A user is only alerted when updates are pending that require a restart. If a user is being alerted, they will receive a jamfHelper alert, which they can dismiss. By default a single user can be alerted 7 times. If the "Defer by 24 hours" button is pressed, one remaining alert is taken away. The final alert cannot be cancelled, and Software Update pane will open without any interaction. If the user presses "Install Now", the dialog closes and Software Update opens. If the user closes Software Update, the dialog will return after a few seconds.

The built-in alert logic tracks which users receive the alerts. In multi-user environments, this is very important because if you simply alert whichever user is logged in at that moment then count those alerts up, you might have a situation where a specific user is only alerted once or not at all before restart-required updates are force-installed.

Alert Examples

The alert indicates that updates requiring a restart are pending. It will timeout after the specified time in the AlertTimeout preferences key. If it times out, the remaining alerts stays unchanged. If Cancel is pressed, one remaining alert is taken away. If the user presses Continue, the dialog closes and Software Update opens. If the user closes Software Update, the dialog will return after a few seconds with one deferral removed.
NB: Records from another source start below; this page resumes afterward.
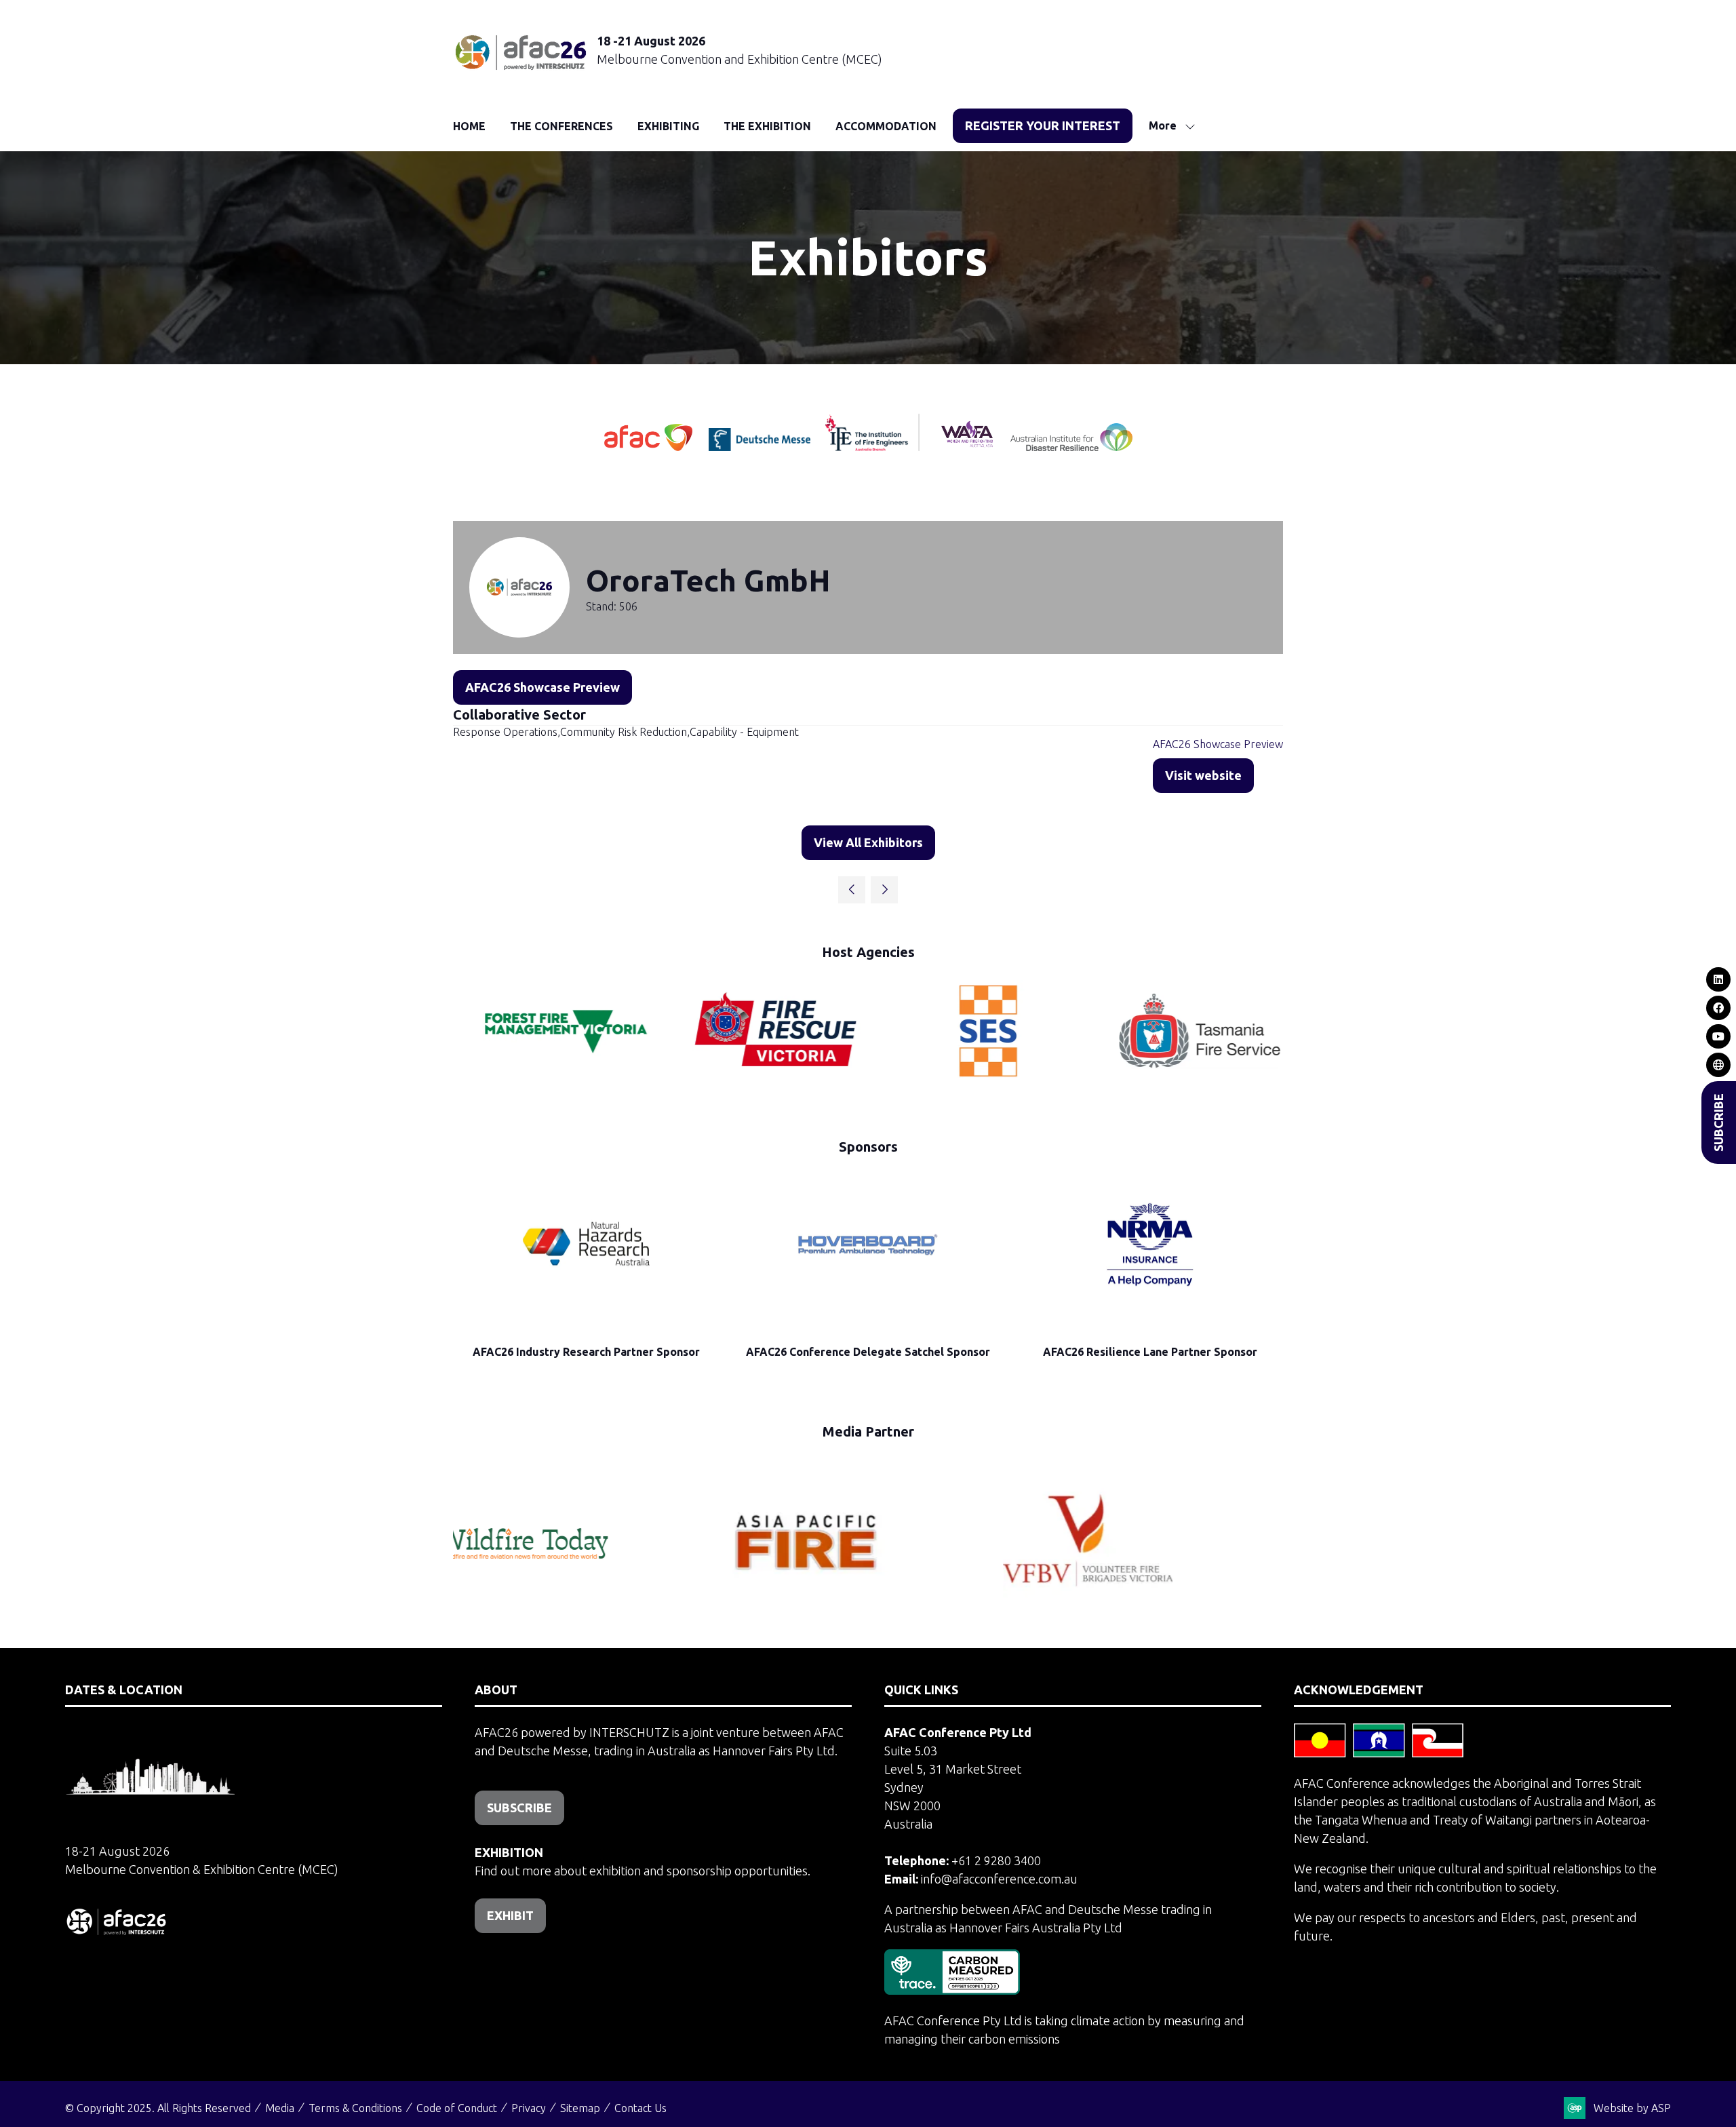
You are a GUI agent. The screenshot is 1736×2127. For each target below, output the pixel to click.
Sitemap (580, 2108)
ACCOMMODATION (885, 126)
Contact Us (640, 2108)
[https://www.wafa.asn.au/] (967, 446)
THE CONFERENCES (561, 126)
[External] (1719, 1065)
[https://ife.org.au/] (821, 446)
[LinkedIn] (1719, 979)
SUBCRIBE (1718, 1122)
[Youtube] (1719, 1036)
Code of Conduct (456, 2108)
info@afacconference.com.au (999, 1879)
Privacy (528, 2108)
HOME (469, 126)
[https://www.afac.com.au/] (649, 446)
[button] (1042, 126)
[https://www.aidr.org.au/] (1071, 446)
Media (279, 2108)
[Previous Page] (851, 889)
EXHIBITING (668, 126)
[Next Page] (884, 889)
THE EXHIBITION (767, 126)
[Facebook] (1719, 1008)
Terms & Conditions (355, 2108)
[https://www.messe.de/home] (761, 446)
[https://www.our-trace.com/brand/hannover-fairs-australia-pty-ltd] (952, 1990)
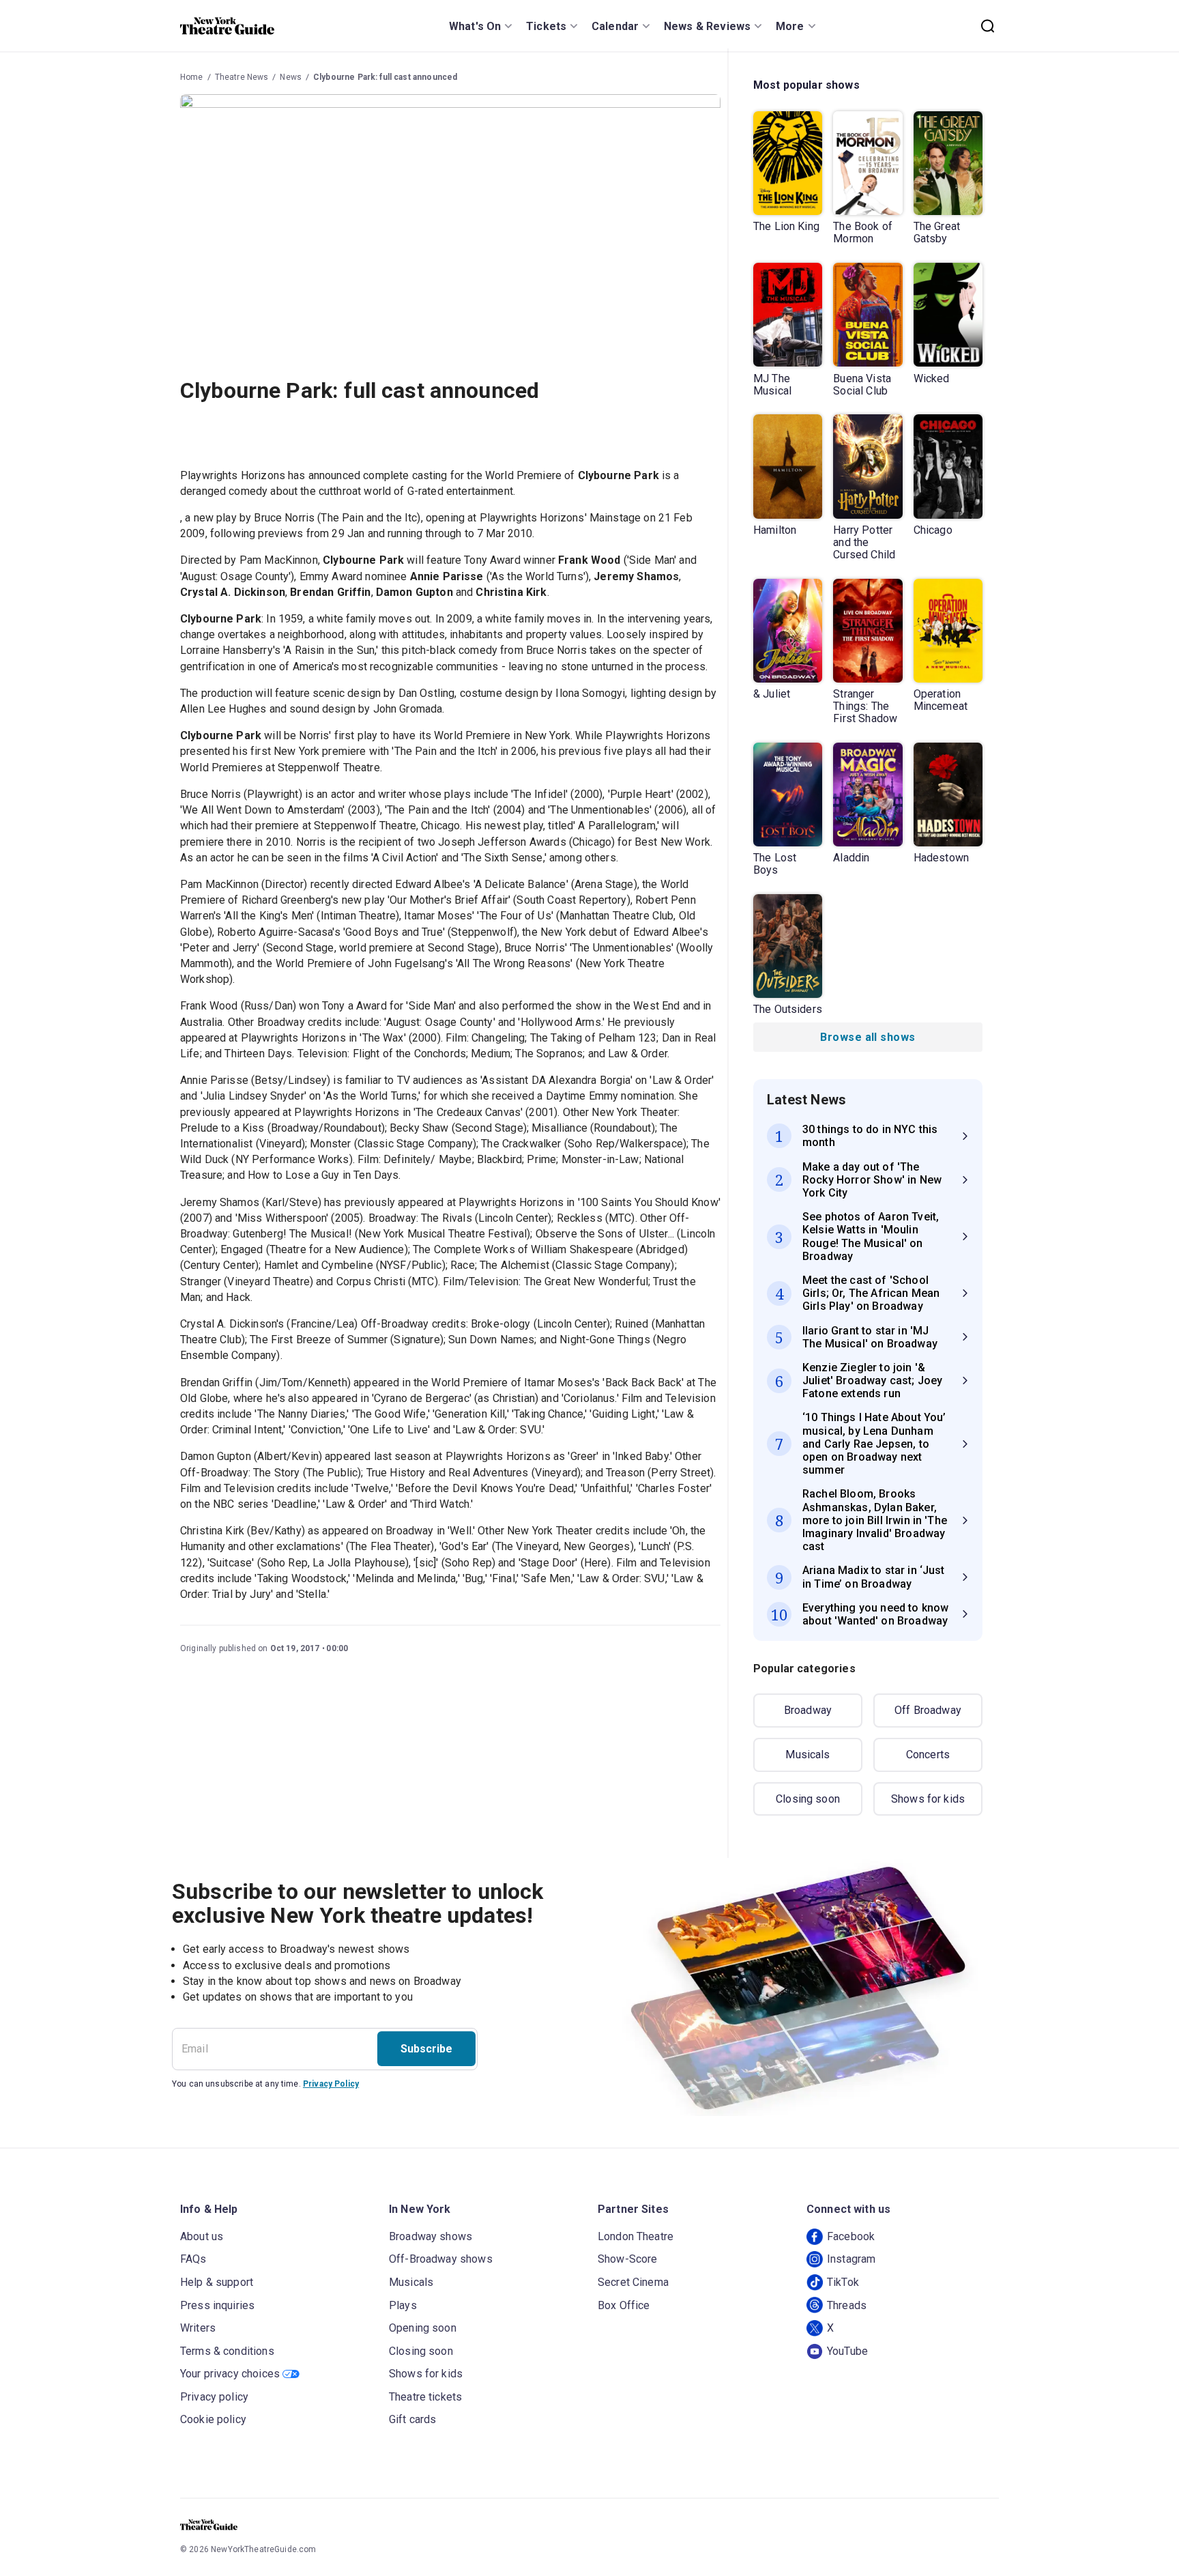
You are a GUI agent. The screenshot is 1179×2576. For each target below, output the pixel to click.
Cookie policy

Screenshot 2023-01-09 at 17 08 01

In the final alert that the user receives, the defer button is removed. This alert cannot be cancelled, and Software Update pane will open without any interaction. If Cancel is pressed, one remaining alert is taken away. If the user presses Continue, the dialog closes and Software Update opens. If the user closes Software Update, the dialog will return after a few seconds.

Uninstaller

An uninstall script named nice_updater_uninstall.sh is provided here, which removes the preferences and scripts, and unloads and deletes the LaunchDaemons. This could be used in an Uninstaller policy in Jamf Pro.

Jamf Extension Attribute

We provide a status file at /Library/Scripts/nice_updater_status.log. This repo contains a script ea.sh which reads the contents of this file, intended to be used as a Jamf Extension Attribute.